LISTE DES CONSIGNES:
1. Dites si chacune des affirmations suivantes concorde avec l'extrait sur les journaux français et la Belgique, en répondant par oui ou par non et en citant exactement les mots du texte qui tranchent : (a) la lettre de Lefèvre était datée du 18 juin ; (b) Lefèvre avait d'abord demandé que la note soit publiée ; (c) le correspondant signant « Van Ryk » était en réalité un Belge.
2. Poursuivez l'extrait sur les journaux français et la Belgique à partir de sa dernière phrase.

TEXTE PROPOSÉ:
Jules GARSOU, Les débuts d'un grand règne. Notes pour servir à l'histoire de la Belgique contemporaine

(Paru à Bruxelles en 1932 (tome I) et 1934 (tome II), aux éditions L'Eventail)

Tome I. De la mort de Léopold Ier à la retraite du général Chazal (décembre 1865-novembre 1866)

Chapitre IX. Les journaux français et la Belgique

« La Patrie » et « Le Constitutionnel » de Paris contre la presse belge

(page 73) Certains journaux impérialistes, véritables bachi-bouzouks de la presse française, ne manquaient pas une occasion de s'attaquer à la Belgique. Les insolences et les imprudences de quelques petites feuilles leur faisaient trop souvent la partie belle. Les caricatures de « L'Espiègle » et du « Grelot », les articles de « Sancho » facilitaient leur tâche. Vandenpeereboom reçut une curieuse lettre d'un sien cousin, Lefèvre, collaborateur de « La Patrie ». Elle était datée du 18 juin.

« Il paraît ce soir dans notre journal - écrivait Lefèvre - une petite note qui m'a vivement contrarié. J'avais une première fois demandé qu'on ne l'insérât point, parce qu'elle me paraissait constituer une diffamation. Aujourd'hui elle a été apportée avec injonction de l'insérer. Seulement, cette fois le nom de M. Victor Joly a été effacé et remplacé par ces mots : le principal rédacteur du « Sancho ». Cette note qui vient de haut lieu insiste sur ce fait, à savoir que le rédacteur qui prêche ouvertement l'assassinat reçoit une pension de 6,000 francs sur la cassette du roi Léopold II. Pour moi, je déplore que cette note ait paru dans « La Patrie ». M. Joly est un écrivain de beaucoup de talent, et ne je puis croire qu'il ait prêché une abominable doctrine. On aura mal lu et un ennemi l'aura desservi dans les régions du pouvoir. Je puis vous dire que la note qui (page 74) parait ce soir et celle qui a été publiée dans « La Patrie », il y a une huitaine de jours, émanaient du Cabinet de l'Empereur. Ceci est tout à fait entre nous. Je souhaite que « Sancho » ne réponde pas... » (Note de bas de page : La note du 19 juin était ainsi conçue : « On nous écrit de Bruxelles que le « Sancho » qui, dans un de ses derniers numéros, faisait l'apologie de l'assassinat, a pour principal rédacteur un écrivain qui reçoit une pension de 6,000 francs sur la liste civile du roi des Belges. » « La Patrie » avait à Bruxelles un correspondant qui, sous la signature « Van Ryk », lui envoyait des lettres fort hostiles au gouvernement libéral et où il représentait le peuple belge comme mécontent, francophile, enclin au socialisme, tandis que les sphères officielles étaient favorables à la Prusse. En août 1868, « L'Echo du Parlement » découvrit et révéla que le soi-disant Van Ryk n'était autre qu'un Français, Léon Estivant. « La Patrie » déclara qu'il continuerait ses correspondances. Néanmoins, il fut remplacé par un certain P. Van Damme, de qui les lettres présentèrent moins d'intérêt. Fin de la note de bas de page.)

DONNÉES FOURNIES:
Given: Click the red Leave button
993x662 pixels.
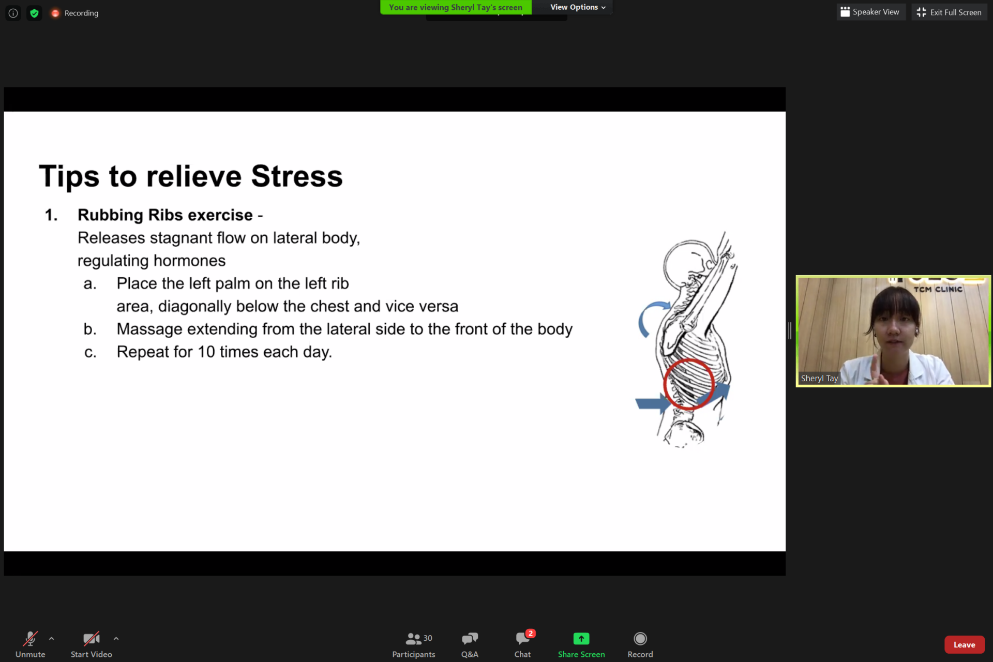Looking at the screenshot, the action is (x=964, y=644).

RÉPONSES CI-DESSOUS:
1.
(a) Oui : « Elle était datée du 18 juin. »
(b) Non : « J'avais une première fois demandé qu'on ne l'insérât point »
(c) Non : « le soi-disant Van Ryk n'était autre qu'un Français, Léon Estivant »

2.
Le gouvernement belge était d'autant plus ennuyé par ces incidents, que le procureur général de Bavay, qui avait pris connaissance des articles et dessins incriminés, estimait, comme Bara, qu'une condamnation était assez peu probable. Il était toutefois prêt à poursuivre, s'il en recevait l'ordre. Le chef du Cabinet s'enquérait minutieusement des attaques contre des souverains qui s'étaient produites dans les autres pays et des suites que les divers gouvernements y avaient données.

(page 75) Beyens, dans ses dépêches du 23, du 25 et du 26 juin, s'occupait longuement de la question de la presse, d'une importance capitale pour notre pays.

Il signalait d'abord l'attitude hostile des journaux officieux français, encouragée par le bureau de la presse et son « janissaire » de Saint-Paul qui allait jusqu'à dire, pour écarter certaine objection : « Il ne faut pas s'exagérer l'obstacle de l'esprit national belge : je ne demande que trois mois pour le retourner complètement. »

Drouyn de Lhuys, ensuite, rappelant le discours fameux du comte Walewski au congrès de Paris de 1856, lui avait dit en termes « amers » et menaçants « que le pays ne pourrait souffrir que des attaques dangereuses continuent à venir de l'étranger... »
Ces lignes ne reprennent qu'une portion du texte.